Auch Tee wird verkapselt
Die Prämissen „individuell und einfach“ gelten neuerdings auch für Tee. Weit weg von Teezeremonien, aufbrühen und ziehen lassen, versorgt etwa „Teekanne“ die Nespressomaschinen mit „Easy Tea“. Andere Anbieter folgen. Die Konsumenten stehen diesen Produkten allerdings (noch) sehr skeptisch gegenüber. Es bleibt abzuwarten, ob sich in Zukunft die Teekapseln neben den Kaffeekapseln stapeln werden – zuerst in der Küche und dann auf den Müllhalden.
Aufgetischt
Kaffeespezialitäten
Ein Streifzug vom Arabischen Kaffee bis zum Verlängerten, von Zubereitungsarten in verschiedenen Ländern bis zum Wiener Kaffeehaus.
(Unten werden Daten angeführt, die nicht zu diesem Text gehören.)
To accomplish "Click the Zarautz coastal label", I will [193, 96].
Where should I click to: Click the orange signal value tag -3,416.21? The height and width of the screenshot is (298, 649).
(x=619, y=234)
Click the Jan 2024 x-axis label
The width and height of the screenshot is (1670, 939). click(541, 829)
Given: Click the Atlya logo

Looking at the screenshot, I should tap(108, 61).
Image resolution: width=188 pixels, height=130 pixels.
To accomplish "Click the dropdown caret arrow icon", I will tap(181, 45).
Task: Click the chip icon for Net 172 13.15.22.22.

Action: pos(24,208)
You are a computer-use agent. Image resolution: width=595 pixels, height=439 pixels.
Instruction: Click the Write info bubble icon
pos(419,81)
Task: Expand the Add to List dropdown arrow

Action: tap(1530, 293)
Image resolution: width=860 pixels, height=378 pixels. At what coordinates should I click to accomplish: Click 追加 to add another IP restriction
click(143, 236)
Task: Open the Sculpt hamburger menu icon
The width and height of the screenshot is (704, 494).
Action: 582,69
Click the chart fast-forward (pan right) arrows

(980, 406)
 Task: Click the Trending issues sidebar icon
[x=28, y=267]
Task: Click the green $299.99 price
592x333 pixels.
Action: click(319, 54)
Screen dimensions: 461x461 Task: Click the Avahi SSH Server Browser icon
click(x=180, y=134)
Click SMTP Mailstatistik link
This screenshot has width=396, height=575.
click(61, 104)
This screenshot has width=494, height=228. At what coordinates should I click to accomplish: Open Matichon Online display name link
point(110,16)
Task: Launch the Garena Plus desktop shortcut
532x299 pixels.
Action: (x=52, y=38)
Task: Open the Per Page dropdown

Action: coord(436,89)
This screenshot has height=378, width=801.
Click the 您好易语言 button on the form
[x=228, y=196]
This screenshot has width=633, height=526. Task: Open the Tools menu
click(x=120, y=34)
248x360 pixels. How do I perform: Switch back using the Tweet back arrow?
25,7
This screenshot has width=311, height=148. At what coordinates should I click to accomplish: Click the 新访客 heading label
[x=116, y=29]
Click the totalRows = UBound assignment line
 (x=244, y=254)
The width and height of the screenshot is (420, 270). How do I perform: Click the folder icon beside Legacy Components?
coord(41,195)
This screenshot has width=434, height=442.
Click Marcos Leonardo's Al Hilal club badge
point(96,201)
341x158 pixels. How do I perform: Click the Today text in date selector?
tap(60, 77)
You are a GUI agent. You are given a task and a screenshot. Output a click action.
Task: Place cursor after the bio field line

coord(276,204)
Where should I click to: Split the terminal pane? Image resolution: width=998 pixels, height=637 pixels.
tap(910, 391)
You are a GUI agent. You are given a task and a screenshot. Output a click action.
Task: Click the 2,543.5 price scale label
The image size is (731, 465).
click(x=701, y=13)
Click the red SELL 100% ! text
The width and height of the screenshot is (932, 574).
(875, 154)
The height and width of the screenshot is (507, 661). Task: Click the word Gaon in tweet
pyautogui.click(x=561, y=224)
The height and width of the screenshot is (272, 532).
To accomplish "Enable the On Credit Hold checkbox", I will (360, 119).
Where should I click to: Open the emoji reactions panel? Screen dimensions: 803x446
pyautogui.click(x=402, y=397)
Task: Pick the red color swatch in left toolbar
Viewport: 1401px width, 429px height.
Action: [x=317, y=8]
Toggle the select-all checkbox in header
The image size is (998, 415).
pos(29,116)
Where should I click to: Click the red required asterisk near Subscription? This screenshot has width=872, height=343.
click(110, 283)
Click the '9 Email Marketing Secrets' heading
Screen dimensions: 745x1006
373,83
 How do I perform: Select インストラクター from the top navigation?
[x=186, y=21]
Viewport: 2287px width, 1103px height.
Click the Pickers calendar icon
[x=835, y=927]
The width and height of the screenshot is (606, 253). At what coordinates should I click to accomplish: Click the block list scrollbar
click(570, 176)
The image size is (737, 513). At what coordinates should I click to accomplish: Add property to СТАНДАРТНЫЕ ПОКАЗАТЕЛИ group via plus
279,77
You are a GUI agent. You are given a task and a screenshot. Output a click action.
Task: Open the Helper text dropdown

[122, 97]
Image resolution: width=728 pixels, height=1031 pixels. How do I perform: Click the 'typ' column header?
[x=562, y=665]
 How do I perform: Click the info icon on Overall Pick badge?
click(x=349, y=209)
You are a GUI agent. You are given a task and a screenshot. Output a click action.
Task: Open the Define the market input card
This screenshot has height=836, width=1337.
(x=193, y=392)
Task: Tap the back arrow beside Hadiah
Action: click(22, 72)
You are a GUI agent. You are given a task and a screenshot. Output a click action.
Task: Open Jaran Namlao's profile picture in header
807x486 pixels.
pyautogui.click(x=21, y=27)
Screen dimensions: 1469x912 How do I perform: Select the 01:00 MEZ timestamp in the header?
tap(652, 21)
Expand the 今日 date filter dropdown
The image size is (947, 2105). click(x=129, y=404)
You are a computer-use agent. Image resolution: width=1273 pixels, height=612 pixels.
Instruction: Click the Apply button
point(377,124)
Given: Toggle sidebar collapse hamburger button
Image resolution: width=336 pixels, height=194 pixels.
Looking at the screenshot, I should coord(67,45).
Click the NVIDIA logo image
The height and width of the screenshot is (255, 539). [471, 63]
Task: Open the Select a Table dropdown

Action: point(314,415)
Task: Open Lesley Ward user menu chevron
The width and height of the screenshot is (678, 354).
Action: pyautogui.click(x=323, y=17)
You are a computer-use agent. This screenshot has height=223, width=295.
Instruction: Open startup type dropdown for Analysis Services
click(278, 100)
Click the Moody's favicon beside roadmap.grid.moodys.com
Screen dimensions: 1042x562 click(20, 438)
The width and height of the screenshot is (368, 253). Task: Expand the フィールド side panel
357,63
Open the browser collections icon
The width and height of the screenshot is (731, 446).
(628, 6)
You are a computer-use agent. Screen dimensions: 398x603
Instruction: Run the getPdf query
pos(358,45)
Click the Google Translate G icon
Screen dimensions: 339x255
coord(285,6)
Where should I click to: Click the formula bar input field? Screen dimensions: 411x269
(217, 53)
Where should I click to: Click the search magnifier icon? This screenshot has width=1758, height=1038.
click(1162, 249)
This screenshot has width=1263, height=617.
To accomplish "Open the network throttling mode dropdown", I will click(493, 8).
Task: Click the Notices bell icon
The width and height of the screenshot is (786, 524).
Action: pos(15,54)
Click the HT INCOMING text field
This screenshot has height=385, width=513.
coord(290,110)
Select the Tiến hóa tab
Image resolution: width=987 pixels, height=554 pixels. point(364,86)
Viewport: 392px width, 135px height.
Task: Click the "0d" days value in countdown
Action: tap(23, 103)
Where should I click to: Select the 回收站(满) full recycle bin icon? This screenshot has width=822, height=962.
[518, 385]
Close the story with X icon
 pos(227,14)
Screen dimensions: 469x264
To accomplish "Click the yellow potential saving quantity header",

– Arabischer Kaffee oder Café Orient: Man lässt eine Kardamonkapsel mitkochen und serviert sie auch in der Kaffeeschale. – Brauner: österreichische Bezeichnung für einen großen oder kleinen Espresso mit Obers oder Milch. – Café Borgia: ein große Espresso mit einem Barlöffel Honig, einem halben Barlöffel Schokoladenraspeln und etwas Zimt; wird in einer große Espressotasse verrührt. – Café Crème: französische Bezeichnung für einen kleinen Espresso mit einem Kännchen kalten Obers. – Cappuccino: Espresso mit heißer aufgeschäumter Milch. – Einspänner: kleiner Espresso im Glas mit Schlagobershaube. – Franziskaner: kleiner Espresso mit viel aufgeschäumter, heißer Milch, Schagobershaube und darauf Schokoladeraspeln. – Kaisermelange: großer Espresso, der mit zwei Barlöffeln Zucker und einem Eigelb gut verrührt und mit aufgeschäumter Milch serviert wird. – Türkischer Kaffee: In einem Kupferkännchen werden ein Barlöffel feiner Bohnenkaffee, Zucker nach Belieben und 12 cl Wasser aufgekocht. Nach dem Aufwallen vom Feuer nehmen. – Verlängerter: kleiner Espresso, der mit der doppelten Menge Wasser hergestellt wird.
Aus dem Handlexikon der Getränke, S. Siegel et al., Trauner Verlag.